O governo francês acompanha com crescente preocupação a escalada militar entre o Irão e os Estados Unidos no Golfo Pérsico, após o lançamento de sete mísseis iranianos contra o Kuwait e o Barém na madrugada deste sábado. Paris apelou ao diálogo e à contenção de todas as partes envolvidas, alertando para os riscos de uma desestabilização regional com consequências imprevisíveis para a segurança europeia e para as rotas de abastecimento energético.
A Posição de Paris
O Ministério dos Negócios Estrangeiros francês emitiu uma declaração a condenar os ataques iranianos e a apelar ao respeito pelo direito internacional e pela soberania dos Estados do Golfo. França, que mantém relações diplomáticas com o Irão e tem historicamente desempenhado um papel de mediação nos diferendos nucleares iranianos, encontra-se numa posição delicada: deve equilibrar os seus compromissos com os aliados ocidentais e a NATO com o seu tradicional papel de interlocutor privilegiado com Teerão.

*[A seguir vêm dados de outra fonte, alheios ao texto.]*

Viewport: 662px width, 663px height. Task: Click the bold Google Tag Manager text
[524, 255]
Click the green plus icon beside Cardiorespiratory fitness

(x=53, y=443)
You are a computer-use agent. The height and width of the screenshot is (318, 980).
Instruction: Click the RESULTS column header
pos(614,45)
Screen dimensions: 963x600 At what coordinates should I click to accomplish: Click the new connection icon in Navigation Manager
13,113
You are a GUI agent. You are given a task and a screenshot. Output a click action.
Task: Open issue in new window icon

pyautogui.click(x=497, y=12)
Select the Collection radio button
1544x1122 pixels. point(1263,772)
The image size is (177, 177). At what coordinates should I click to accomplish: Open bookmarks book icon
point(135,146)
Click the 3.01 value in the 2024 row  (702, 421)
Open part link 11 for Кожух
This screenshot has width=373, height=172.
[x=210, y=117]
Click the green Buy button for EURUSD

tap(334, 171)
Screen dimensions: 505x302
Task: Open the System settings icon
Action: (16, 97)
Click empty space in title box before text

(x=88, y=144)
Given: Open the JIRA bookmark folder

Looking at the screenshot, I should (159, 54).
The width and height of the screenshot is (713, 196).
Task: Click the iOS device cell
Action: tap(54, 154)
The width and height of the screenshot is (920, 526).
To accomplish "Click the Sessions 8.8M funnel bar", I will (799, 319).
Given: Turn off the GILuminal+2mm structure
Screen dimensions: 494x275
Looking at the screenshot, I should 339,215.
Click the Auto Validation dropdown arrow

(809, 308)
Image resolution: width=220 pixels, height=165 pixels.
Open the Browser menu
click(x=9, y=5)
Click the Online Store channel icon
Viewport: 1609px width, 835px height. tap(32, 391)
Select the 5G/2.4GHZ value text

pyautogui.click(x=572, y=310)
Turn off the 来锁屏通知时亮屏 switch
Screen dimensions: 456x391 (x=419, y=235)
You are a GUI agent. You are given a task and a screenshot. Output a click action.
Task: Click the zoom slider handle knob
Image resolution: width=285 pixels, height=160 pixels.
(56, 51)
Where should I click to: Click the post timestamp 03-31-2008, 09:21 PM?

Impacto nas Negociações Diplomáticas
A escalada militar surge num momento particularmente sensível para a diplomacia europeia. As negociações sobre o programa nuclear iraniano, em que França, Alemanha e Reino Unido participam como parte do chamado E3, encontravam-se numa fase delicada. Os novos ataques iranianos complicam significativamente o quadro negocial, levantando dúvidas sobre a disposição de Teerão para chegar a um acordo.
Fontes diplomáticas em Paris indicam que os canais de comunicação com o Irão permanecem abertos, mas que a confiança mútua foi seriamente abalada pelos acontecimentos das últimas horas. A França defende uma solução negociada que inclua garantias de segurança para todos os países da região, incluindo os Estados do Golfo.
Preocupações Energéticas
Para além das implicações geopolíticas, Paris teme o impacto económico de uma eventual perturbação das rotas de abastecimento energético no Estreito de Ormuz, por onde passa cerca de 20% do petróleo consumido a nível mundial. Uma escalada prolongada poderia fazer disparar os preços do petróleo e do gás natural, agravando as pressões inflacionistas que ainda afetam as economias europeias.
O governo de Emmanuel Macron apelou a uma reunião de emergência do Conselho de Segurança das Nações Unidas para discutir a situação no Golfo Pérsico, sublinhando a necessidade de uma resposta multilateral coordenada para evitar uma escalada ainda maior do conflito.